Algae toxin added to Klamath River quality standards

Redding Record Searchlight – 3/22/08
By Dylan Darling, staff writer

Tiny toxins produced by bright green algae along the Klamath River in Siskiyou County have been added by the U.S. Environmental Protection Agency to a list of factors to be considered while forming new water quality standards for the river.

The Iron Gate Dam is one of a string of four power dams on the river owned by Portland, Ore.-based PacifiCorp. While the company is attempting to win a new 50-year federal license to continue operating the dams, environmentalists, as well as farmers above the dams and fisherman below them, have called for their removal.
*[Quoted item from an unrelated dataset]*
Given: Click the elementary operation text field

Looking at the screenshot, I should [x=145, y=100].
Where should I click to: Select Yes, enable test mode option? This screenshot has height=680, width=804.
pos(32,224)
And the algae is another reason to remove them, environmentalists say.

“They are the things that create skin rashes,” said Peter Kozelka, a scientist in the EPA’s San Francisco office. The toxins also can cause liver problems and tumors.

Already on the list of possible problems are nutrients, dissolved oxygen levels and temperature — all factors that determine whether the algae will bloom, Kozelka said. The affected area is a stretch of about 20 miles along the river between Iron Gate Dam and the Oregon border.

Klamath Riverkeeper — the Orleans-based environmental group whose lawsuit against the EPA spurred the addition of the toxins to the list — said the change could be another reason for PacifiCorp to remove the dams.

“It means that PacifiCorp will need to clean up the toxic algae, and we think the only way to do so is to remove the dams,” said Regina Chichizola, director of Klamath Riverkeeper.

But Art Sasse, a Pacifi-Corp spokesman, said the change shouldn’t affect PacifiCorp’s re-licensing effort.

He said the company has always taken algae in the Klamath River as a serious matter that has been occurring naturally in the river for decades and is fed by nutrients from sources far upstream.

“We don’t anticipate that this will affect our clean water certification process in any way,” he said.

The EPA expects to set water quality standards for the river in 2009.

Meanwhile, in an agreement released in January, a coalition of 26 stakeholders in the Klamath Basin pegged dam removal as a key component in settling longstanding battles over water in the basin.

But the company isn’t among the stakeholders that forged the agreement and is continuing efforts to relicense the dams rather than remove them.

The Siskiyou County Board of Supervisors held an informational meeting about the agreement, led by Phil Detrich of the U.S. Fish and Wildlife Service, that drew about 25 Dunsmuir area residents Thursday night.

Another meeting on the same topic is set for 6 p.m. Tuesday at the Miners Inn Convention Center in Yreka.